Example 1 Use the divergence theorem to evaluate \(\displaystyle \iint\limits_{S}{{\vec F\centerdot d\vec S}}\) where \(\vec F = xy\,\vec i - \frac{1}{2}{y^2}\,\vec j + z\,\vec k\) and the surface consists of the three surfaces, \(z = 4 - 3{x^2} - 3{y^2}\), \(1 \le z \le 4\) on the top, \({x^2} + {y^2} = 1\), \(0 \le z \le 1\) on the sides and \(z = 0\) on the bottom.
Show Solution
Let’s start this off with a sketch of the surface.
The region \(E\) for the triple integral is then the region enclosed by these surfaces. Note that cylindrical coordinates would be a perfect coordinate system for this region. If we do that here are the limits for the ranges.
\[\begin{array}{c}0 \le z \le 4 - 3{r^2}\\ 0 \le r \le 1\\ 0 \le \theta \le 2\pi \end{array}\]We’ll also need the divergence of the vector field so let’s get that.

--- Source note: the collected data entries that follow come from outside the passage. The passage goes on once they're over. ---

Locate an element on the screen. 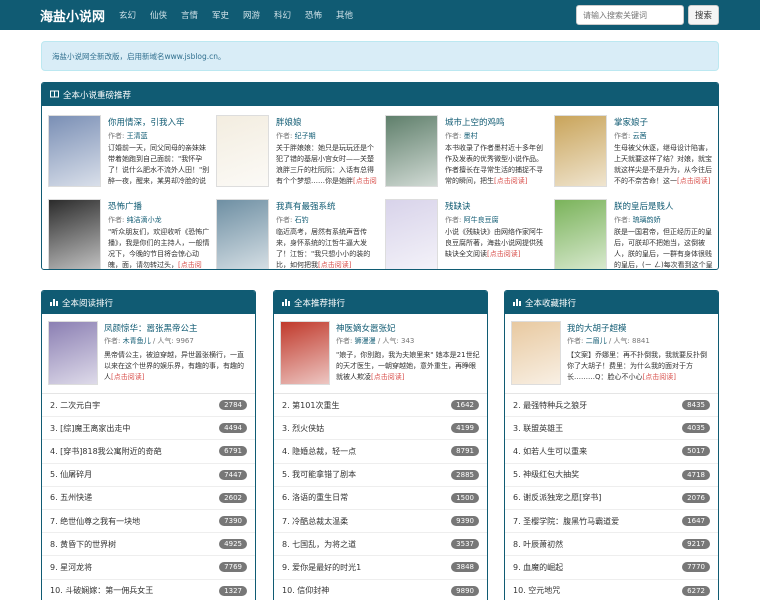 Image resolution: width=760 pixels, height=600 pixels. rank-book-link: 3. 联盟英雄王 is located at coordinates (598, 428).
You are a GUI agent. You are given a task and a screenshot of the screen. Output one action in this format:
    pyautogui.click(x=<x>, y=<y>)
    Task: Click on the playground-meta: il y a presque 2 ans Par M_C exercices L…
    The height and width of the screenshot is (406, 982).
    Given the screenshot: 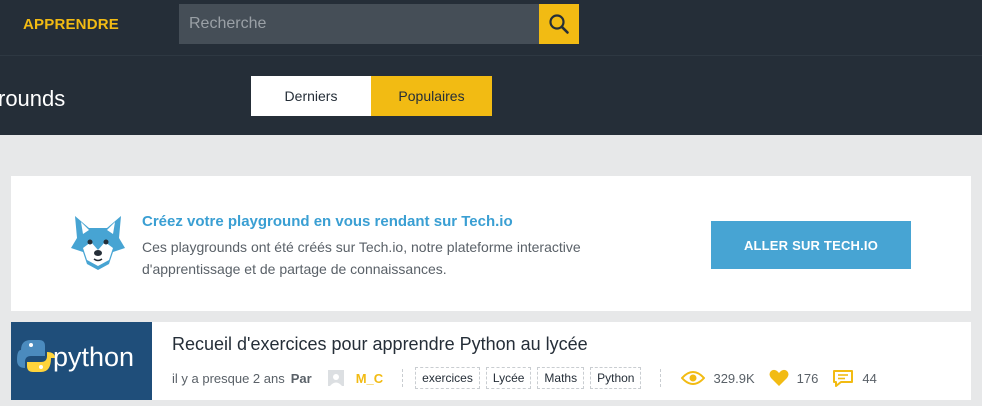 What is the action you would take?
    pyautogui.click(x=524, y=378)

\[{\mathop{\rm div}\nolimits} \vec F = y - y + 1 = 1\]The integral is then,
\[\begin{align*}\iint\limits_{S}{{\vec F\centerdot d\vec S}} & = \iiint\limits_{E}{{{\mathop{\rm div}\nolimits} \vec F\,dV}}\\ & = \int_{{\,0}}^{{\,2\pi }}{{\int_{{\,0}}^{{\,1}}{{\int_{{\,0}}^{{4 - 3{r^2}}}{{r\,dz}}\,dr}}\,d\theta }}\\ & = \int_{{\,0}}^{{\,2\pi }}{{\int_{{\,0}}^{{\,1}}{{4r - 3{r^3}\,dr}}\,d\theta }}\\ & = \int_{{\,0}}^{{\,2\pi }}{{\left. {\left( {2{r^2} - \frac{3}{4}{r^4}} \right)} \right|_0^1\,d\theta }}\\ & = \int_{{\,0}}^{{\,2\pi }}{{\frac{5}{4}\,d\theta }}\\ & = \frac{5}{2}\pi \end{align*}\]